Webwecker Bielefeld: haushaltssorgen01

Sorgen um den Staatshaushalt (04.05.2005)



Zum Start des Sommersemesters an der Universität Bielefeld bot eine Vollversammlung am vergangenen Donnerstag den Studierenden der Hochschule eine Gelegenheit, sich über die drohenden Studiengebühren zu informieren und Aktionen dagegen zu planen. Aber nur knapp einhundert von ihnen nahmen sie wahr.


Von Mario A. Sarcletti

Am 26. Januar entschied das Bundesverfassungsgericht aufgrund einer Normenkontrollklage einiger CDU-regierter Länder, dass das Studiengebührenverbot im Hochschulrahmengesetz des Bundes dessen Gesetzgebungskompetenz überschreite. Für Gebührengegner war der Zeitpunkt denkbar ungünstig, die vorlesungsfreie Zeit stand bevor. Deshalb beschloss die Allgemeine Studierendenausschuss (AStA) der Uni Bielefeld damals, Studiengebühren zum Start des Sommersemesters noch einmal zum Thema einer Vollversammlung zu machen. Bereits im Februar hatte die Studierendenvertretung dieses höchste Gremium der Studierendenschaft einberufen, der Versammlung folgte eine Spontandemonstration von etwa 200 Studierenden (WebWecker berichtete).

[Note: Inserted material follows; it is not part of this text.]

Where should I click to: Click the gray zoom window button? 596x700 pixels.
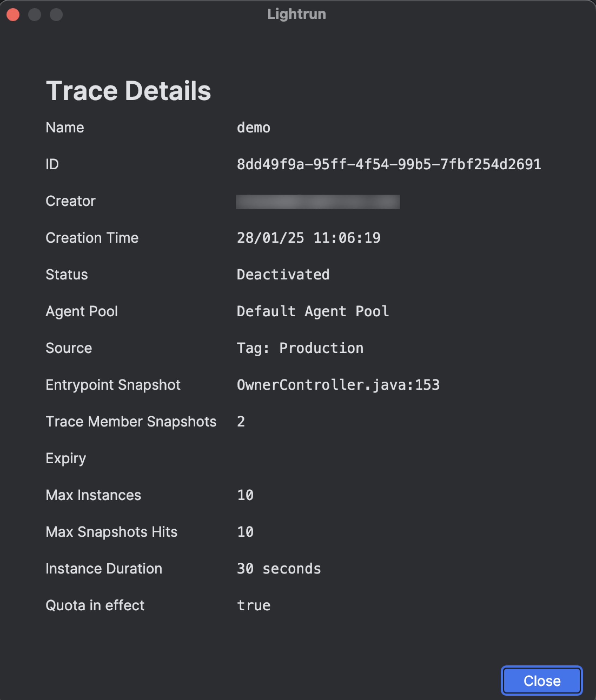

Am vergangenen Donnerstag fand die geplante Vollversammlung nun statt, aber nur etwa einhundert der mehr als 16.000 Studierenden der Universität verirrten sich in das Auditorium Maximum der Uni, das immerhin mehr als 1200 Personen Platz bietet. Das geringe Interesse ist angesichts der bevorstehenden Landtagswahl auch deshalb erstaunlich, weil die Informationsveranstaltung den angehenden Akademikern auch die Möglichkeit bot, sich über die Position der Parteien zu informieren. »Was hier in NRW in Bezug auf die Gebühren demnächst passiert, hängt von den Wahlen ab«, verwies Stefan Bienefeld vom AStA auf die Brisanz der Frage.

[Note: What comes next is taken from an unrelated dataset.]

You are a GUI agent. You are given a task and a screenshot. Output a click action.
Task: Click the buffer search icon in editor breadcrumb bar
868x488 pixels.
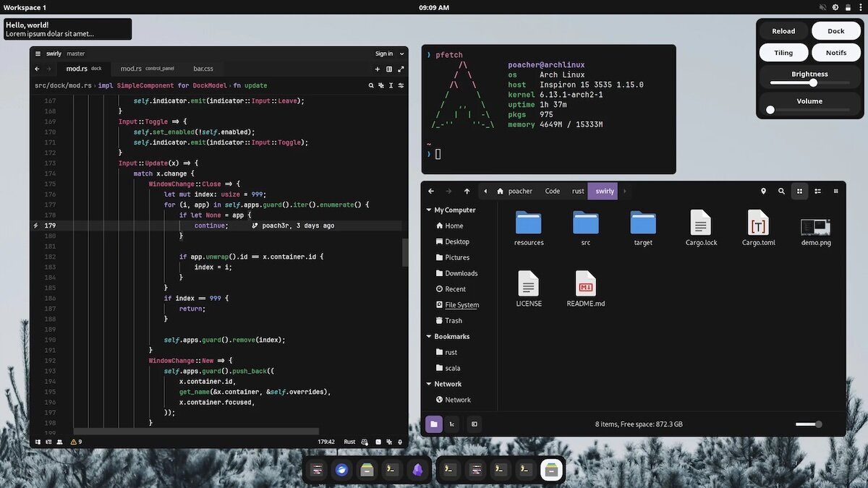[x=372, y=85]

»Die Unionsländer haben nach der Entscheidung in Karlsruhe gejubelt und wollten zum kommenden Wintersemester Gebühren einführen«, beschrieb Bienefeld die Reaktion der Kläger gegen das Verbot. Auch Vertreter der nordrhein-westfälischen CDU verkündeten prompt, dass sie im Falle des Wahlsiegs am 22. Mai ab Oktober von Studierenden ab dem ersten Semester 500 Euro erheben wollen.

»Aber dann haben sie gemerkt, dass das BVG auch gesagt hat, dass das irgendwie sozialverträglich gestaltet werden muss, seither ist von der CDU nicht mehr viel zu hören«, sagte Bienefeld. Er glaubt nicht, dass die Christdemokraten bei einem Wahlsieg die Gebühren bereits zum kommenden Wintersemester die Gebühren einführen können. »Auch wenn Schwarz-Gelb gewinnt, würde es bis Mitte nächsten Jahres dauern«, vermutet er. Er vertraut aber nicht darauf, dass bei bleibenden Machtverhältnissen ein Erststudium gebührenfrei bleibt: »Ich bin auch bei Rot-Grün relativ skeptisch, dass die Gebührenfreiheit bleibt, wenn der Druck aus den anderen Bundesländern kommt«, erläuterte er der Vollversammlung seine Einschätzung.

SPD und Grüne haben sich zwar auf ihren aktuellen Parteitagen gegen Gebühren für alle ausgesprochen und angekündigt, das Studienkontenmodell beibehalten zu wollen, nach dem ein Erststudium in gewissem Umfang gebührenfrei bleibt. Ab 2007 sollen nach dem Willen der Landesregierung die tatsächlich beanspruchten Leistungen von diesem Studienkonto abgebucht werden. Bis dahin gilt die Pauschalabbuchung, Studierende, die die Regelstudienzeit von durchschnittlich neun Semestern um das Eineinhalbfache überschritten haben, müssen 650 Euro pro Semester bezahlen. Insofern entspricht das großflächig und flächendeckend plakatierte Versprechen Peer Steinbrücks eines gebührenfreien Erststudiums nur bedingt der Wahrheit.